> Page extract:
↓↓↓

Patient choice is another feature of the final regulation. Hospitals have always had to give appropriate patients a list at discharge of home health agencies (HHAs) and skilled nursing facilities, but CMS has expanded the requirement to long-term acute care hospitals (LTACHs) and inpatient rehabilitation hospitals (IRFs). That way, patients have options for all of these PAC providers, along with information about quality and resource use, as required by the IMPACT Act.
“What’s interesting about that is in many cities there are plenty of SNFs and HHAs, but with IRFs and LTACHs, that is not the case, so hospitals will have to figure out how to define their geographic region and who to include on their list. If there is an IRF in town but the next closest one is 20 miles away, are they obligated to list that for the patient? CMS gave no guidance,” Hirsch says. To comply with the IMPACT Act quality and resource use data requirements, hospitals probably will defer to CMS’s SNF, IRF and other Compare databases, he says. “The problem is that there is no way to easily access quality and resource use data on IRFs or LTACHs. When I tried to produce an IRF list for Chicago, the list would be 48 pages. What patient will find that useful?”
CMS Punted on Potential Steering
Several commenters on the proposed regulation expressed concern that hospitals would illegally steer patients to PAC providers within their health system. CMS said while it understands the concerns, “we believe compliance with the revised CoP and the fraud and abuse laws, including the physician self-referral law and Federal anti-kickback statute, is achievable. We believe that hospitals, HHAs and [critical access hospitals] will be in compliance with this requirement if they present objective data on quality and resource use measures specifically applicable to the patient’s goals of care and treatment preferences, taking care to include data on all available PAC providers, and allowing patients and/or their caregivers the freedom to select a PAC provider of their choice,” CMS said. If providers are worried about conflicts, they can look to guidance on the Office of Inspector General and CMS websites. “We remind providers that compliance with these requirements will be assessed through on-site surveys by CMS, state survey agencies, and [accrediting organizations] and that purposeful patient steering (that is, directing patients and/or their caregivers to PAC providers that do not align with the patient’s goals of care and treatment preferences) could lead to a determination of provider noncompliance with the requirements in this rule.”

↑↑↑

> List of tasks:
(a) According to the excerpt on the CMS discharge planning rule, which two kinds of post-acute care providers did CMS add to the discharge list requirement?
(b) Write the next part of the excerpt on the CMS discharge planning rule, starting after its final sentence.

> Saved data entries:
↓↓↓

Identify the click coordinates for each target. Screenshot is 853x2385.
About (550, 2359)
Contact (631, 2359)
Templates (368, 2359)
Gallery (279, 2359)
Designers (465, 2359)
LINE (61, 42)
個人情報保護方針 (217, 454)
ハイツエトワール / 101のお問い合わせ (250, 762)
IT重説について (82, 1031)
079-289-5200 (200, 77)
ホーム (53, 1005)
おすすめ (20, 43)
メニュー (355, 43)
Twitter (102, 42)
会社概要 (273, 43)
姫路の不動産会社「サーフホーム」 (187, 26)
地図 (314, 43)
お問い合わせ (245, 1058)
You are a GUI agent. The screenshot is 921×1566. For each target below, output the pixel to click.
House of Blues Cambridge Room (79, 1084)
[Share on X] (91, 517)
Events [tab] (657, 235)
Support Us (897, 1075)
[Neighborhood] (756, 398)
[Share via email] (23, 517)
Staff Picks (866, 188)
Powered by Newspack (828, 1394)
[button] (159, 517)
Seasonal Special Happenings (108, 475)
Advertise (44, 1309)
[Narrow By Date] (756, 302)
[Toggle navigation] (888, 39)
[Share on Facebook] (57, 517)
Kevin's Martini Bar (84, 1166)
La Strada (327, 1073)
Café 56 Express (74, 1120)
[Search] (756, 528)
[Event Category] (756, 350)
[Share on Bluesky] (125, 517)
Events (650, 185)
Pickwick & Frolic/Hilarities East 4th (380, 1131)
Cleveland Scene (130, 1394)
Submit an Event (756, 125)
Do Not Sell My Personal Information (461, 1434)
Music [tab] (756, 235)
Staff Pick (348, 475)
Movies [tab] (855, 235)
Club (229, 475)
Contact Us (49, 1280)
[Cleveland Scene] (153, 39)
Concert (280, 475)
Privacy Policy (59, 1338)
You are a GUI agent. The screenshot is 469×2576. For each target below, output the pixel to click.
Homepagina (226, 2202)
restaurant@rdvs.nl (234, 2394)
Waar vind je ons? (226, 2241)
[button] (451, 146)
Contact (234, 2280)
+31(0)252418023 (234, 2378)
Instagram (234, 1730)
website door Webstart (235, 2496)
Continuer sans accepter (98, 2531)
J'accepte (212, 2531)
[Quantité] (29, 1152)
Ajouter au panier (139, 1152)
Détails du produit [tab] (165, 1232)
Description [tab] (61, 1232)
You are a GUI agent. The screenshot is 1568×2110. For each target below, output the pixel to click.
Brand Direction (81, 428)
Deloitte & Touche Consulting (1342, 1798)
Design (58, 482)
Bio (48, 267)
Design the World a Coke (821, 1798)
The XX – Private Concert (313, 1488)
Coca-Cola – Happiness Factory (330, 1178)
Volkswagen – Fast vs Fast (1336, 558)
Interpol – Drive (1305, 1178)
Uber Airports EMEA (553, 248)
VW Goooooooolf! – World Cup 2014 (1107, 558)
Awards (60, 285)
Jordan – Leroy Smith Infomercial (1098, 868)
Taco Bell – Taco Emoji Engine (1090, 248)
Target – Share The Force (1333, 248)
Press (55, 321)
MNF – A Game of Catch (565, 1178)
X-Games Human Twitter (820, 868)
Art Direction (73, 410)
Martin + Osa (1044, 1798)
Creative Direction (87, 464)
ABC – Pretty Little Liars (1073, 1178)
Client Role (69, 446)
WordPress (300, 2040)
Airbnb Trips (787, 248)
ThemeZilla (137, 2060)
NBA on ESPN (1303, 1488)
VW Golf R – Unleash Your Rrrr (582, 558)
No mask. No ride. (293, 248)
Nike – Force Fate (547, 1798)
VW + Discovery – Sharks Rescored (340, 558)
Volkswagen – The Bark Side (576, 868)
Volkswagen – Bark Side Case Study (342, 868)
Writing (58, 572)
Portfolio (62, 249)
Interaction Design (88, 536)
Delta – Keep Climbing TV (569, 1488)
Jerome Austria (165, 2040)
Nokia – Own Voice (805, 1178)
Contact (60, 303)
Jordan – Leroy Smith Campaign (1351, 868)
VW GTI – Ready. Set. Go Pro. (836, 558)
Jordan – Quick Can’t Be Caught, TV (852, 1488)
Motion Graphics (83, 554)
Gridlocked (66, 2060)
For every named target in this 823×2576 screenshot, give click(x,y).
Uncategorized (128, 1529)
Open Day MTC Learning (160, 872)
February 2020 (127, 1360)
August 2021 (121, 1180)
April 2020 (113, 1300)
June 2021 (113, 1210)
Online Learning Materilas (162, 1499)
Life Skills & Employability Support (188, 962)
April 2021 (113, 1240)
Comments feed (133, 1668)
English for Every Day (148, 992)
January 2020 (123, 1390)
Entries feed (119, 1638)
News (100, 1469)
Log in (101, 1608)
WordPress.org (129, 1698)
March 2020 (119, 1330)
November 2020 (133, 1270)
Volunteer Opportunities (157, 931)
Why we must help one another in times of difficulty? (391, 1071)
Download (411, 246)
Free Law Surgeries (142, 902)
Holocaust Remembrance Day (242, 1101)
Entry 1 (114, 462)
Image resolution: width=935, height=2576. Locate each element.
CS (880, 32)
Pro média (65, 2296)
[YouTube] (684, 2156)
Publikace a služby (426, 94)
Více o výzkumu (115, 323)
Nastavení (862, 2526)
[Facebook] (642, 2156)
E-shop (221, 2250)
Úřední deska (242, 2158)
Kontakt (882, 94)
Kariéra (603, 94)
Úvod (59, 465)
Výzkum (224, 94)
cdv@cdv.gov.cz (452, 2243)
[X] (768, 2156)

↑↑↑

> Your written answers:
(a) Long-term acute care hospitals (LTACHs) and inpatient rehabilitation hospitals (IRFs).

(b)
Another Proposal Was Killed
That’s not exactly guidance on what could be considered steering, Waltz says. Another section of the regulation states that hospitals must identify which HHAs they have a financial interest in, but otherwise, CMS again just briefly mentions the Stark Law and CoPs, and refers hospitals to the CMS website. “I don’t know how much comfort providers can take with this kind of ambiguity and with design of their own processes to meet the discharge requirements without violating the fraud and abuse rules,” she notes.
The final regulation also disposes of the requirement that the practitioner responsible for the care of the patient be involved in “the ongoing process of establishing the patient’s goals of care and treatment preferences that inform the discharge plan.”